Doğu-Batı mengenesinde bir hayat

Murat Gülsoy’un yeni romanı ‘Gölgeler ve Hayaller Şehrinde’, 1908’de başlayıp bugüne gelen Doğu-Batı kavşağındaki insanımızı anlatıyor.

Haberin Devamı

‘Gölgeler ve Hayaller Şehrinde’ için siyasi roman değil, dönem romanı nitelemesini kullanabilirim kolaylıkla. Romandaki bütün kahramanlar gerçek, yalnızca Beşir Fuat’ın oğlu yaratılmış bir roman kişisi.
Murat Gülsoy özellikle M. Orhan Okay’ın ‘Beşir Fuad-İlk Türk Pozitivist ve Natüralisti’ kitabından yararlandığını açık sözlülükle belirtiyor.
Orhan Okay bir gün, Beşir Ayvazoğlu’ya, “Beşir Fuat’ın romanını acaba kim yazacak,” diye sormuş? Murat Gülsoy’un kitabını okuduktan sonra da ona şu e-postayı göndermiş:
“Murat Bey, kitabınızı aldığım üç gün içinde okumuştum. Teşekkür ve tebrik etmekte geciktim. Doğrusu romanınız benim hayalimi aştı. Orhan Okay”

Marsilya’dan kalkan gemi

Sahaflar çarşısında bulunan bir defterdeki yazıların izinde oluşan bir roman bu... Defterde kahramanın peşine düştüğü mektuplar da yer alıyor: “Marsilya’dan kalkan bir gemiyle İstanbul’a gelen Fuat adlı bir gencin Paris’teki arkadaşına yazdığı mektuplar 21 Ağustos 1908’de başlıyor, 1909’un belirsiz bir tarihine kadar devam ediyor.”
Fuat, İstanbul’a Fransa’dan bir gazeteci olarak geliyor. Çocukluğunun bir bölümünü İstanbul’da geçirmiş annesiyle Paris’e gitmiş bir kahraman.
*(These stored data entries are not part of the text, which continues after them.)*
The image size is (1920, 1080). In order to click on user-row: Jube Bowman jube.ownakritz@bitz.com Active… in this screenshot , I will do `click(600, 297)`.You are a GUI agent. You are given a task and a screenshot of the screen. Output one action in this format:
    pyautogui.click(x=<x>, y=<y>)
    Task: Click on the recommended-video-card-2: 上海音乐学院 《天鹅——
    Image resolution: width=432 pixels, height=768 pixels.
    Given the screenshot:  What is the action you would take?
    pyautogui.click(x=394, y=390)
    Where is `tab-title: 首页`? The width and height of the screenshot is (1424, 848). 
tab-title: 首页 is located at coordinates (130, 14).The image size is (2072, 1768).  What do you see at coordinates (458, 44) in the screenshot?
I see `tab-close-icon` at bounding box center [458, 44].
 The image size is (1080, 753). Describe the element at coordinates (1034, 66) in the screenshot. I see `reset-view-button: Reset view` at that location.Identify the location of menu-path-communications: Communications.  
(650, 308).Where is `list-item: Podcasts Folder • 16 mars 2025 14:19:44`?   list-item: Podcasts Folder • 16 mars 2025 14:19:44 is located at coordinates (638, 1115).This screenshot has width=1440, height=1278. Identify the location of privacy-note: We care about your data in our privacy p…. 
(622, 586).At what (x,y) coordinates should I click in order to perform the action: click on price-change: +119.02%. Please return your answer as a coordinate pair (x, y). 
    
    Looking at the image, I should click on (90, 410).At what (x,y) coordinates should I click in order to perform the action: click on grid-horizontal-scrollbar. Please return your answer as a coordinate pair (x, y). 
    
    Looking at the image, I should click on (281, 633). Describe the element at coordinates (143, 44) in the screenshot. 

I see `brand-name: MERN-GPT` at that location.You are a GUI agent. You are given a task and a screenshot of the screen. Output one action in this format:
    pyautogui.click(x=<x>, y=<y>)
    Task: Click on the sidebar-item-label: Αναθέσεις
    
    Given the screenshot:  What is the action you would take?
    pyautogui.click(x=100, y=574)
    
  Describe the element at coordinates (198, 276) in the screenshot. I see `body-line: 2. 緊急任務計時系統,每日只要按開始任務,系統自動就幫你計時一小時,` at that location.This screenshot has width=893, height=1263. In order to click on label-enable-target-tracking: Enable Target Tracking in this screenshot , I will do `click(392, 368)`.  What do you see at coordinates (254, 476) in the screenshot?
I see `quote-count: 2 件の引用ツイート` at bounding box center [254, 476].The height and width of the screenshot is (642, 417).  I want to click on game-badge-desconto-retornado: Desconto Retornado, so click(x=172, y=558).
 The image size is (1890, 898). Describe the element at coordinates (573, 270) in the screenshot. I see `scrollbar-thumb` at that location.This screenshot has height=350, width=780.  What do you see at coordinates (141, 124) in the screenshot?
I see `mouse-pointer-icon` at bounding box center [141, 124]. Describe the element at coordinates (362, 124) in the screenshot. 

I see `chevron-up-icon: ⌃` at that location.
Gemide; babasının tabutunu İstanbul’a getiren Sabahattin Bey’le (Prens Sabahattin) tanışıyor, onunla söyleşiler yapıyor, yanındaki fotoğrafçı arkadaşıyla da birlikte fotoğraf çektiriyor. Hepsini gazetecilik mesleğinin gereği olarak yapıyor.
Gülsoy, okur merakını Fuat’ın kendini sorgulamasıyla başlatıyor, artık ondan sonra engebeli bir serüvene hazırlıyor bizi. Ey okur, diye başlayan yazı, taşıdığı tarihle bizi dünden bugüne çağırıyor: “Arzum odur ki 1908 sonbaharında İstanbul’a gelen o gencin serüveni kaybolup gitmez, okurların zihninde yeniden hayat bulur.” (M.F.A. - 1998, Moda)
İki ülkede yaşamış, Fransa’da Batı’yı, Türkiye’de Doğu’yu tanımış kahraman, artık bu kişilik ikilemine bir son vermek istiyor. Adeta Batı kuşatmasına bir tepki olarak: “Her zaman olduğu gibi kendimi Franck Chausson olarak takdim etmek yerine hakiki adımı söyledim. Ben Fuat Chausson, L’Illustration için İstanbul’a gidiyorum, dedim.”
Görmediği babasının Beşir Fuat olduğunu öğrendikten sonra kahramanımız, bir Ermeni kitapçıdan kitaplarını alıyor ve kendini o kitaplara adıyor.
Babası hakkında söylenenleri, yazılanları da öğreniyor. Romanın ortalarına kadar, Fuat’ı babasını tanımayan bir gazeteci olarak okuyoruz ama sonra okur birden sürprizle karşılaşıyor! Romanı başka düzlemde okuyup bitireceğini umarken, yeni bir merak duygusuna kapılıyor.